• [Challenge]: In the case study on computation as strange material, through what does the prototype terminal trace program execution?
— begin Selected passage —
This case study is an abbreviated version of my second master thesis in interaction design, Computation as Strange Material: Excursions into Critical Accidents. It investigates the notion that a computational artifact is a product of technical conditions and the social structures by which they get produced and, crucially, re-produced. It frames computation as a recursive relationship between the two, entangled in weird ways to form a strange material.
I explore these themes through computational prototypes situated in social-technical intersections. This essay is a case study about one of these prototypes, a kind of terminal that traces program execution through the Linux Kernel Mailing List. The thesis goes into greater detail about the concept, but this text is self-contained. The source code of the experiment can be found on GitHub.
Why is the source code and not commit messages considered the canonical representation of the software? What if you could debug through GitHub tickets or chart execution using email threads? This case study outlines a prototype I made that answer the latter, providing an interface that connects dense Linux stack traces to the corpus of the Linux kernel mailing list. It outlines the design process, reflects on its use and traces possible continuations.
— end Selected passage —
— begin Listing —
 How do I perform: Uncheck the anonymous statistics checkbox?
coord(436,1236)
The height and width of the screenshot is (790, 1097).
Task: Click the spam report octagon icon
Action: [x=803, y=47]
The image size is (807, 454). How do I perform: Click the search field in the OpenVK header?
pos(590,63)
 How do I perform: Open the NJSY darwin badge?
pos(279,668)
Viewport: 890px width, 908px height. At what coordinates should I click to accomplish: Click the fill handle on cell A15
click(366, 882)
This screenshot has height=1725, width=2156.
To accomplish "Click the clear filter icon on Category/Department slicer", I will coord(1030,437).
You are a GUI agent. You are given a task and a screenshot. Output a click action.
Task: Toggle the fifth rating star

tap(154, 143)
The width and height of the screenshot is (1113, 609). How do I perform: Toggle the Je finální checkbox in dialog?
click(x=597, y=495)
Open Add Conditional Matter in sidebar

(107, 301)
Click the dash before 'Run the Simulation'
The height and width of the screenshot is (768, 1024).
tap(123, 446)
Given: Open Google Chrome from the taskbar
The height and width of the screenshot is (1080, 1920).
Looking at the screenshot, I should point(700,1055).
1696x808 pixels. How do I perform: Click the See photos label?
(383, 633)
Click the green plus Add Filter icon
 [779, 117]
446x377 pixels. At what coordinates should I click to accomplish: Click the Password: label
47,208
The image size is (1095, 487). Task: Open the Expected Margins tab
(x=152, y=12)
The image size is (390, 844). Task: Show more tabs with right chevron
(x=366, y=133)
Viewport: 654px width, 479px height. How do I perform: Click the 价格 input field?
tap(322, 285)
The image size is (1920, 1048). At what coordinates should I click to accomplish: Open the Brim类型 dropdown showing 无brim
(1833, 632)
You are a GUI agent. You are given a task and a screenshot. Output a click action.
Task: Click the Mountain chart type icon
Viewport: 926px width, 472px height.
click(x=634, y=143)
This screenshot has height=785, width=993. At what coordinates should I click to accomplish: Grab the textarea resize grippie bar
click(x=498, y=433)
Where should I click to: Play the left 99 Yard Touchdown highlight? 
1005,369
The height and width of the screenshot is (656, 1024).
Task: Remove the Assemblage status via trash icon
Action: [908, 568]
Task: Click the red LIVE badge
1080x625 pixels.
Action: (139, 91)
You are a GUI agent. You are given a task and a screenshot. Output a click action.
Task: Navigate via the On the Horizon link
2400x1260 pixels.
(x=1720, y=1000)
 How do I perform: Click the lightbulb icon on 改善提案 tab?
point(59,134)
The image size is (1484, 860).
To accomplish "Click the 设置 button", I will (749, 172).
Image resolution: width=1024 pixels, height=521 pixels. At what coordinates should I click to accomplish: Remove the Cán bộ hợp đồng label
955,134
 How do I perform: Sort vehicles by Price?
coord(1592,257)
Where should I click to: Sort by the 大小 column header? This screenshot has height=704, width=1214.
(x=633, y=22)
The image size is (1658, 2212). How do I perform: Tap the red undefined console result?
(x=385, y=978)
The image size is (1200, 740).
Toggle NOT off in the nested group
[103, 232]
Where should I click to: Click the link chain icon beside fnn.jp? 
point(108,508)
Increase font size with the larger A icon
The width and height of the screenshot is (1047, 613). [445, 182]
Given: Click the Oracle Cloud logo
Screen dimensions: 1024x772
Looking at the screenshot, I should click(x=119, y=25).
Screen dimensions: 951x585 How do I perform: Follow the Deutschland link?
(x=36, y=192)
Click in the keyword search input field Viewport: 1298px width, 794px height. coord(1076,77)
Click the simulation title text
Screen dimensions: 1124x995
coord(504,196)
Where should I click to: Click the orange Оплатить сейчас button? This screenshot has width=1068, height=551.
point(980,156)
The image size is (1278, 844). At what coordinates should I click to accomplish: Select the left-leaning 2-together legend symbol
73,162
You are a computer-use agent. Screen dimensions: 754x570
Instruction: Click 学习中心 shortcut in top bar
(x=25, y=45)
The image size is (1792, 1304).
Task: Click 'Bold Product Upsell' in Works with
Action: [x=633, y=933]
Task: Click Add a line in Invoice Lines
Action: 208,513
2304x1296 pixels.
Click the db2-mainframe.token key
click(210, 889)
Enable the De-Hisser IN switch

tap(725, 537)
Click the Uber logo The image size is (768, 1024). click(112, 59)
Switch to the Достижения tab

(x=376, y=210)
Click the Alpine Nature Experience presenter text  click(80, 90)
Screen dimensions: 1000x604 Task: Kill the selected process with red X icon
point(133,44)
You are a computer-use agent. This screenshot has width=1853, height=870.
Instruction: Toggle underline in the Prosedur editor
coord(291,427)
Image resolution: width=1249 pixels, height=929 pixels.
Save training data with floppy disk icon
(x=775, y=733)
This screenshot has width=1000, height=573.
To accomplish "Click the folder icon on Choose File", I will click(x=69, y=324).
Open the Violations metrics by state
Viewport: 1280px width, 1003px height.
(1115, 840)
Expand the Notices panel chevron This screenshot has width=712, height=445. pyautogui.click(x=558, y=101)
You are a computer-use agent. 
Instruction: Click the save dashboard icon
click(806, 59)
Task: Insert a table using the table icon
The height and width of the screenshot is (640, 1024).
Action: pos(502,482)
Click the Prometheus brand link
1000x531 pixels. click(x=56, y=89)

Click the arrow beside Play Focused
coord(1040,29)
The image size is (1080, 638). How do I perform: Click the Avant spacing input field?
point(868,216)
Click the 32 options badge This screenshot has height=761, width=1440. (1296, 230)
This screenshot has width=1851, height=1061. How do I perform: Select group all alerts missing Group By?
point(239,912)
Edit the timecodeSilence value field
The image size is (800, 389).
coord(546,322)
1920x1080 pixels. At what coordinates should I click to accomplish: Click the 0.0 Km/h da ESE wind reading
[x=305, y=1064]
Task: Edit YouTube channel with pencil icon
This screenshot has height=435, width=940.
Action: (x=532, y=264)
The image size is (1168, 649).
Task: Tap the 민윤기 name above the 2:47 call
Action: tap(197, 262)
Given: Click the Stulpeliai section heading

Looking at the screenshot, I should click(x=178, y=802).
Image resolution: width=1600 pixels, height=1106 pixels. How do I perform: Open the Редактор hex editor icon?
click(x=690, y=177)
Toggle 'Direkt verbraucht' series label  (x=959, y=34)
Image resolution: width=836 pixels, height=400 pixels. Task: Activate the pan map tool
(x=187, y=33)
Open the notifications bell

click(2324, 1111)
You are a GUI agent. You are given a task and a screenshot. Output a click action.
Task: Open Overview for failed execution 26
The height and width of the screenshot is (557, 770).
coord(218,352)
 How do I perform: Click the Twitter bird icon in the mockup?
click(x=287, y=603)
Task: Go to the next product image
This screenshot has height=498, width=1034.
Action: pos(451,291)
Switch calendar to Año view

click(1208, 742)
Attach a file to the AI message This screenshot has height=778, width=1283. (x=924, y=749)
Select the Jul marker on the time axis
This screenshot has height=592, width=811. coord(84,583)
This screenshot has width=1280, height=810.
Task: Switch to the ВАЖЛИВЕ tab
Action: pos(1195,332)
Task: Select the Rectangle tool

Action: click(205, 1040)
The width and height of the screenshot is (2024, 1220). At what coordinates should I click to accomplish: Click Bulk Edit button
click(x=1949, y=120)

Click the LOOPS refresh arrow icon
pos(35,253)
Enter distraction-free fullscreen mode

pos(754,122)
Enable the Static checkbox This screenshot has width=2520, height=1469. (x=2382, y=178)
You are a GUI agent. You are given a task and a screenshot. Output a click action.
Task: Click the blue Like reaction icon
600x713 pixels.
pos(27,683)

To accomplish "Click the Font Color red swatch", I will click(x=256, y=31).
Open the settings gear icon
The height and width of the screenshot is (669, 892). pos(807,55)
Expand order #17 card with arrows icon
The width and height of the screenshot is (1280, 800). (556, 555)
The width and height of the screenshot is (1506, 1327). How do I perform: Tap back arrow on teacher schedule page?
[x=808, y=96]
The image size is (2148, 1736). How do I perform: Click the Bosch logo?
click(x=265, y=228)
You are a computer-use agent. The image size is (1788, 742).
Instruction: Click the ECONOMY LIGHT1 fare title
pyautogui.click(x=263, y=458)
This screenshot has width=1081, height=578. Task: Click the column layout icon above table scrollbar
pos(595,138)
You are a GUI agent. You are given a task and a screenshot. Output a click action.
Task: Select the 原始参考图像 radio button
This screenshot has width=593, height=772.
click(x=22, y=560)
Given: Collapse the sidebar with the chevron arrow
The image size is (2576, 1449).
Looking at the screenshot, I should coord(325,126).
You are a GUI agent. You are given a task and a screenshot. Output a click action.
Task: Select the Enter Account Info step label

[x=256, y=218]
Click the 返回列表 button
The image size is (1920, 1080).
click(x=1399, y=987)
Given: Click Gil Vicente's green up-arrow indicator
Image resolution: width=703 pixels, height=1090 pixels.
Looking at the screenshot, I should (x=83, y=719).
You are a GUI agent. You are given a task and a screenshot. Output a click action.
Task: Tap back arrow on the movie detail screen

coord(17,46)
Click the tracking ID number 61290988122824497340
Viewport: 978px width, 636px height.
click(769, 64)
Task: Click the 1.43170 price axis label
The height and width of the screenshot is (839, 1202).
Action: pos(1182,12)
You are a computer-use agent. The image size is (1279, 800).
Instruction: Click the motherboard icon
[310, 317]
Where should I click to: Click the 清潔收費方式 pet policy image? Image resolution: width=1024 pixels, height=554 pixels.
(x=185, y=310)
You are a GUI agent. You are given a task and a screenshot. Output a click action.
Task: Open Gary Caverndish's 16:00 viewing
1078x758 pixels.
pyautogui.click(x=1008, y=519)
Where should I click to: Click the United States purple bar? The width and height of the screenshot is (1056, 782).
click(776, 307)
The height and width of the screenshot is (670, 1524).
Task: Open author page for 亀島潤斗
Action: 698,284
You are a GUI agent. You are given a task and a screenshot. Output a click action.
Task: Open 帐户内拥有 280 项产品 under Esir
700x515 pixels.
— end Listing —
• [Result]: The Linux Kernel Mailing List.